El debate sobre si el talento musical es una habilidad innata o adquirida ha movido varias veces la cabeza de muchos científicos, educadores y músicos por generaciones. ¿Es el talento musical algo con lo que nacemos, o es el resultado de años de práctica y exposición a la música? Esta pregunta ha llevado a numerosos estudios que estudian el papel de la genética y el entorno en el desarrollo de habilidades musicales.
La genética y el talento musical
Varios estudios sugieren que la genética tiene una influencia significativa en ciertos aspectos del talento musical. Por ejemplo, la capacidad de reconocer o reproducir notas sin una referencia, conocida como tono perfecto, se ha demostrado que tiene una fuerte base genética. Un estudio realizado con gemelos en Finlandia encontró que la percepción del tono y el ritmo tenía una alta herencia genética, con el 58% de la habilidad para detectar cambios de tono atribuible a factores genéticos.

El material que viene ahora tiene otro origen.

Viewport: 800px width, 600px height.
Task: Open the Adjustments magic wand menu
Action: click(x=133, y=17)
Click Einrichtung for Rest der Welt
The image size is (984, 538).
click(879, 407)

Otro estudio realizado en los Países Bajos con 1685 pares de gemelos reveló que la aptitud musical y el talento excepcional también tienen una alta herencia genética, especialmente en el caso del talento excepcional, donde la herencia fue estimada en un 92%. Estos resultados sugieren que la genética puede desempeñar un papel importante en la capacidad musical innata.
El impacto del entorno en el que se desenvuelven
Sin embargo, la genética no es el único factor determinante. El entorno también juega un papel esencial en el desarrollo de habilidades musicales. La exposición temprana a la música, la calidad de los maestros y el tipo de retroalimentación recibida son factores críticos. Un estudio realizado en el Reino Unido con gemelos encontró que aquellos que compartían genes idénticos tendían a tener habilidades musicales similares, independientemente de la cantidad de práctica. Esto quiere decir que la motivación y la persistencia para practicar también pueden estar influenciadas genéticamente.

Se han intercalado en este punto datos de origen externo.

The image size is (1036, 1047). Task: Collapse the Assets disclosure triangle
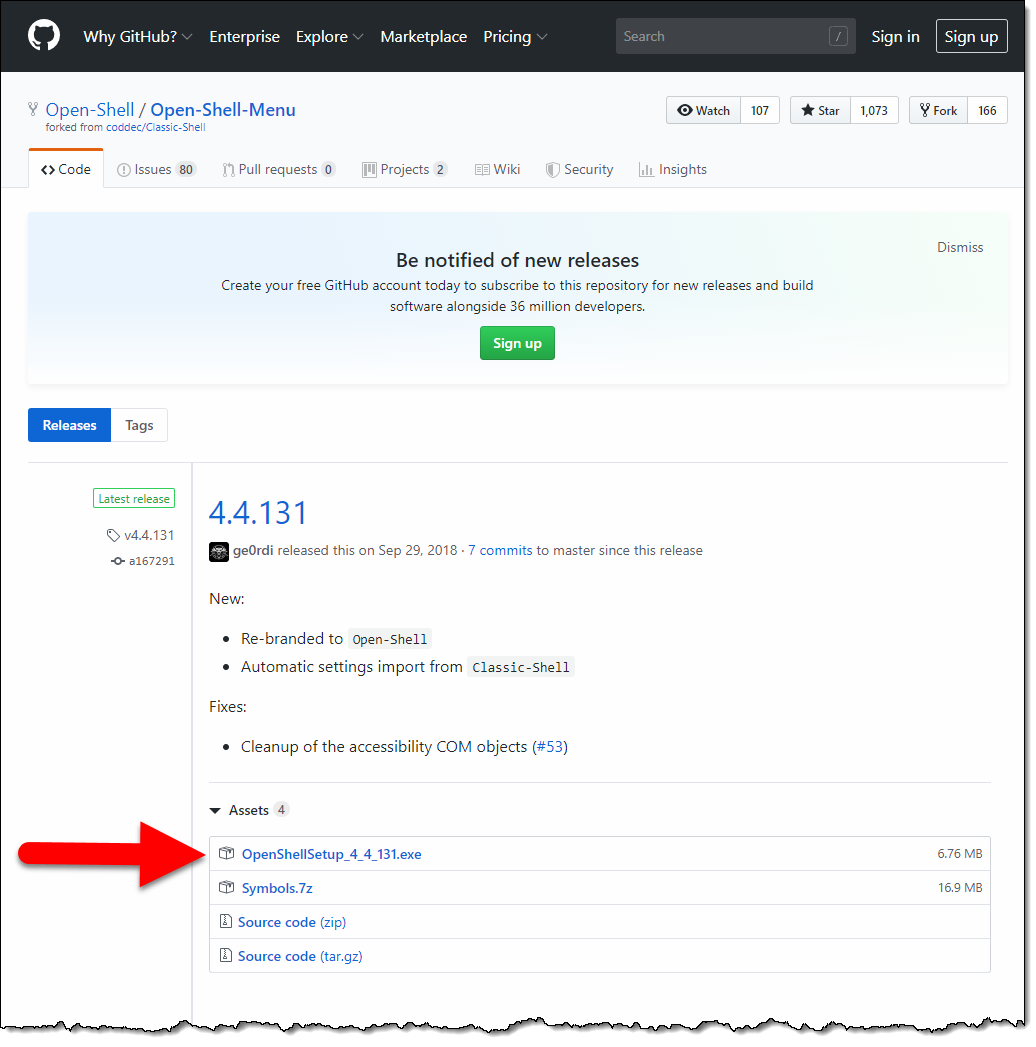[216, 811]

La relación entre la genética y el entorno es compleja y bidireccional. Por ejemplo, dos gemelas idénticas estudiadas en Minnesota, a pesar de recibir lecciones de piano en diferentes hogares, mostraron diferencias en sus carreras musicales. Una de ellas, que creció en un entorno más relajado, llegó a ser pianista de concierto, mientras que la otra, en un entorno más estricto, no lo hizo. Este caso ilustra cómo el entorno puede potenciar o limitar las habilidades musicales innatas.
Más allá de la genética
Además de los factores genéticos y ambientales, estudios recientes han explorado la estructura cerebral y los neurotransmisores en relación con el talento musical. Por ejemplo, investigaciones han demostrado que las personas que experimentan escalofríos al escuchar música tienen conexiones cerebrales más fuertes entre la corteza auditiva y las áreas asociadas con el procesamiento emocional. Estas diferencias estructurales pueden influir en la capacidad de un músico para conectar emocionalmente con su audiencia.
Sin duda, las posibilidades de que heredes algún talento musical de tus padres o bien, de tus abuelos, es todavía incierta, aunque algunos estudios apuntan a que sí puedes hererdar cierto talento, aún h acen falta más investigaciones.